**SET EXERCISE A:** Return the forum thread on inserting an article, from "How do I insert" up to and including "a few sentences.".
**SET EXERCISE B:** In the forum thread on inserting an article, why might a poster need to copy and paste a few sentences in addition to pasting the URL? Answer in one to three sentences.
**SET EXERCISE C:** Write what comes next in the forum thread on inserting an article, starting after its last reply.

# Need help on how to insert an article



## Luanne (Sep 17, 2020)

How do I insert an article so that the picture, title and a few sentences show?  I see pretty much everyone doing this, but haven't figured out how to do it myself.  What I have been doing when I want to link to an article is copy the url, then paste it into the url link, using the insert link icon above.  Help!


----------



## DeniseM (Sep 17, 2020)

Go to the article
copy the URL in your browser bar paste it into the post window click post reply 
If you want more info that the link provides, you may have to copy and paste a few sentences.


----------



## Luanne (Sep 17, 2020)

Thanks.  When you say copy he info do you mean the url?


----------



## Passepartout (Sep 17, 2020)

Luanne said:


> Thanks.  When you say copy he info do you mean the url?


You can highlight (shift+arrow keys) and copy (ctrl+c) any text then paste (ctrl+v) any text, including URLs. To copy pictures you want to post, right click on them and select 'copy' from the drop-down menu. Again (ctrl=v) will paste it where you want to drop it.


----------



## Luanne (Sep 17, 2020)

Passepartout said:


> You can highlight (shift+arrow keys) and copy (ctrl+c) any text then paste (ctrl+v) any text, including URLs. To copy pictures you want to post, right click on them and select 'copy' from the drop-down menu. Again (ctrl=v) will paste it where you want to drop it.


I'm good with posting pictures.  It's the articles I'm not sure about.

**DATA SHOWN:**
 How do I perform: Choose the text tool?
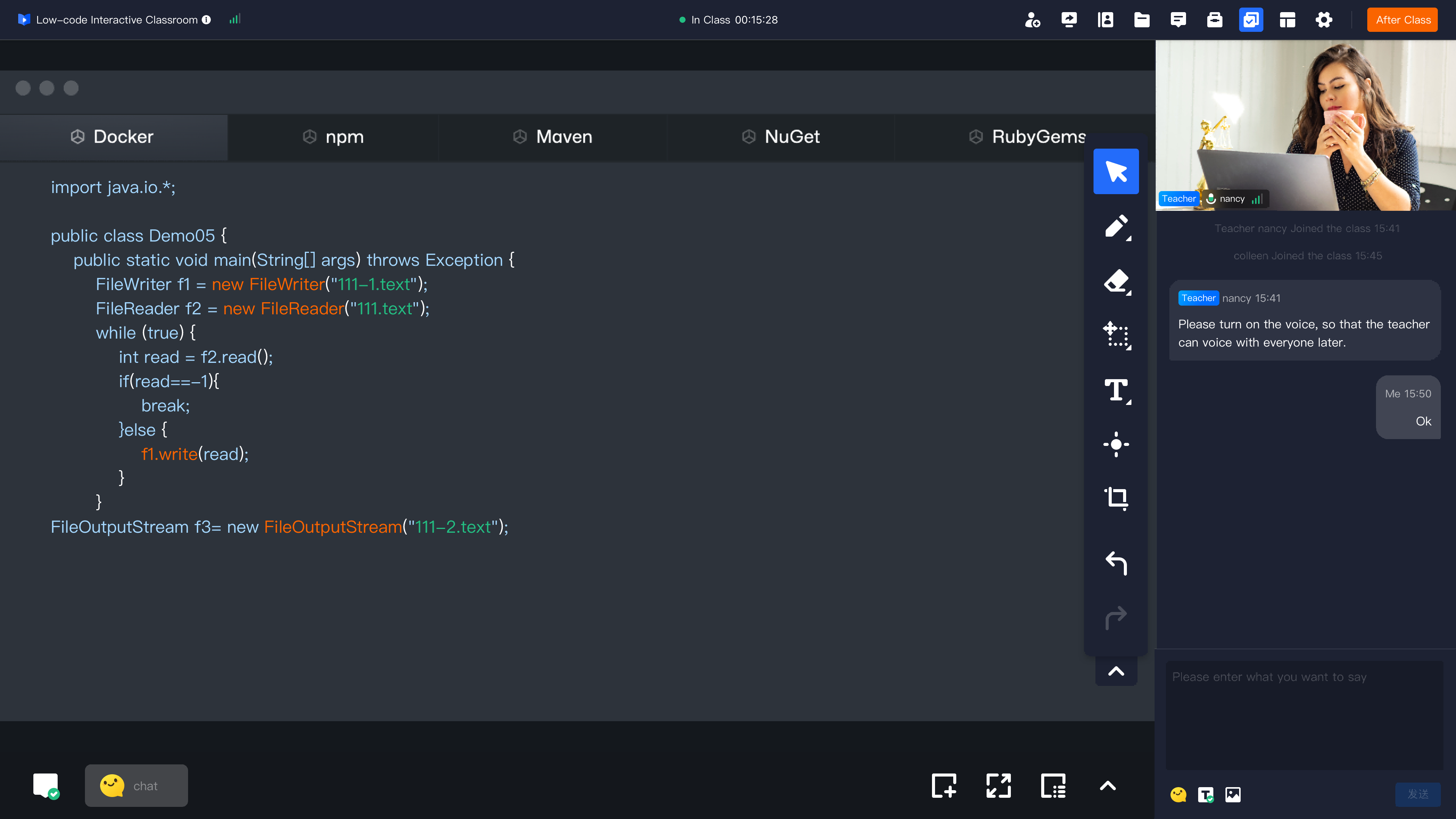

--

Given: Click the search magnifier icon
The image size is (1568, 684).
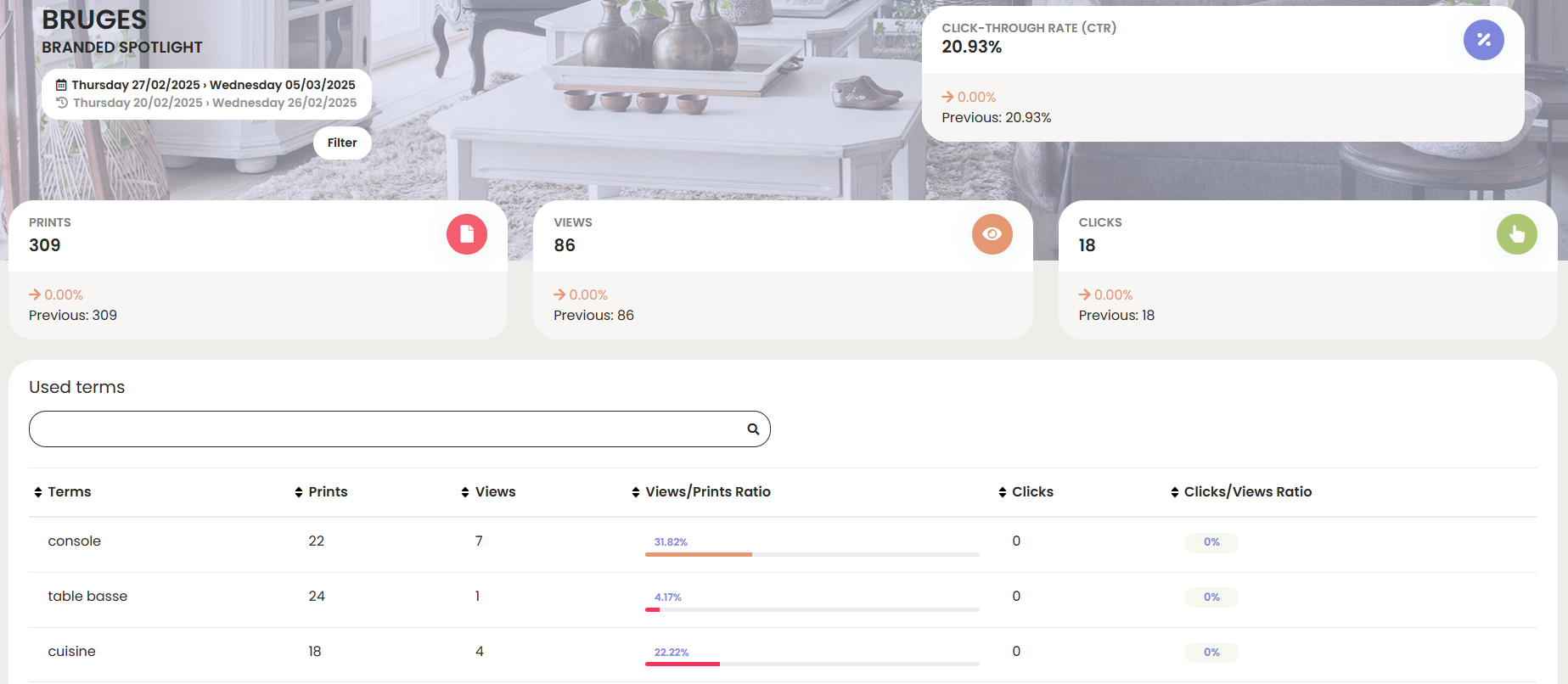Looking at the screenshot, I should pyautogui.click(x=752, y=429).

* * *

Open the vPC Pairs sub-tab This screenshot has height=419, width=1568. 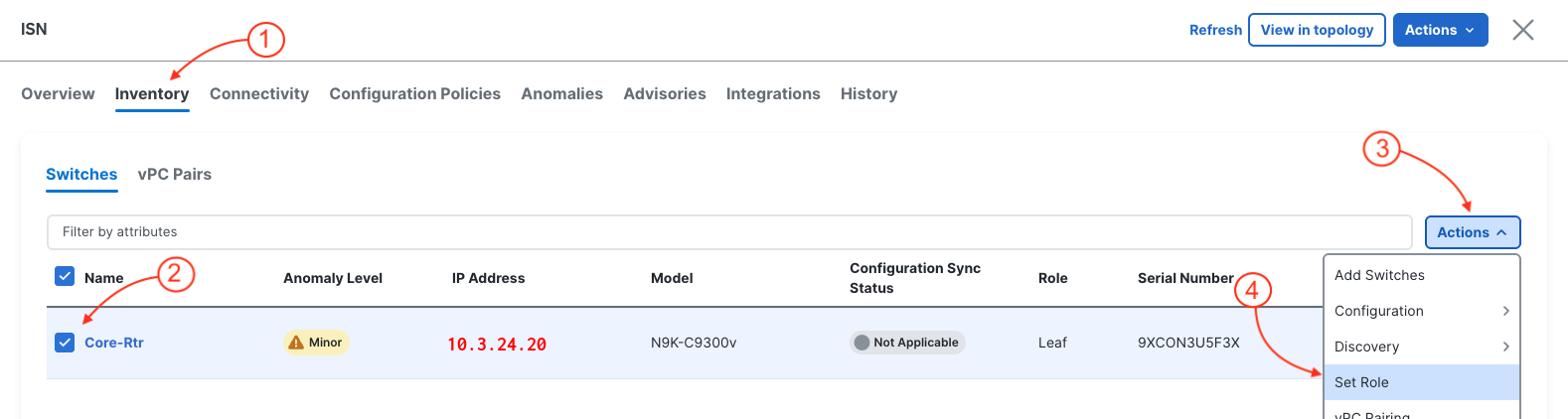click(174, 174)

**REPLY A:**
How do I insert an article so that the picture, title and a few sentences show?  I see pretty much everyone doing this, but haven't figured out how to do it myself.  What I have been doing when I want to link to an article is copy the url, then paste it into the url link, using the insert link icon above.  Help!


----------



## DeniseM (Sep 17, 2020)

Go to the article
copy the URL in your browser bar paste it into the post window click post reply 
If you want more info that the link provides, you may have to copy and paste a few sentences.

**REPLY B:** Pasting the URL may not supply all the information the poster wants to show. If more information is wanted than the link provides, a few sentences may have to be copied and pasted.

**REPLY C:**
----------



## TUGBrian (Sep 17, 2020)

the forum software automatically does that for you if you simply post the link to the article.


----------



## Luanne (Sep 17, 2020)

TUGBrian said:


> the forum software automatically does that for you if you simply post the link to the article.


It doesn't seem to when I post the url for an article.  I have been using the link icon above and then inserting the url.  Here is a recent article I linked to (it's number 363):









						A Thread for Good News
					

The Incredible Story You May Not Know About Steve Buscemi On 9/11. https://www.inspiremore.com/steve-buscemi-9-11/




					tugbbs.com


----------



## TUGBrian (Sep 17, 2020)

its because of the page-15 at the end of the url you are posting..it doesnt auto pick up that its a proper URL to unfurl when it ends without a trailing forward slash /

so if you paste your url that doesnt end in .html or similar...add a trailing slash to it.  or youll have to manually put the code in front of the url tag to make it "unfurl"









						A Thread for Good News
					

The Incredible Story You May Not Know About Steve Buscemi On 9/11. https://www.inspiremore.com/steve-buscemi-9-11/




					tugbbs.com


----------



## dioxide45 (Sep 17, 2020)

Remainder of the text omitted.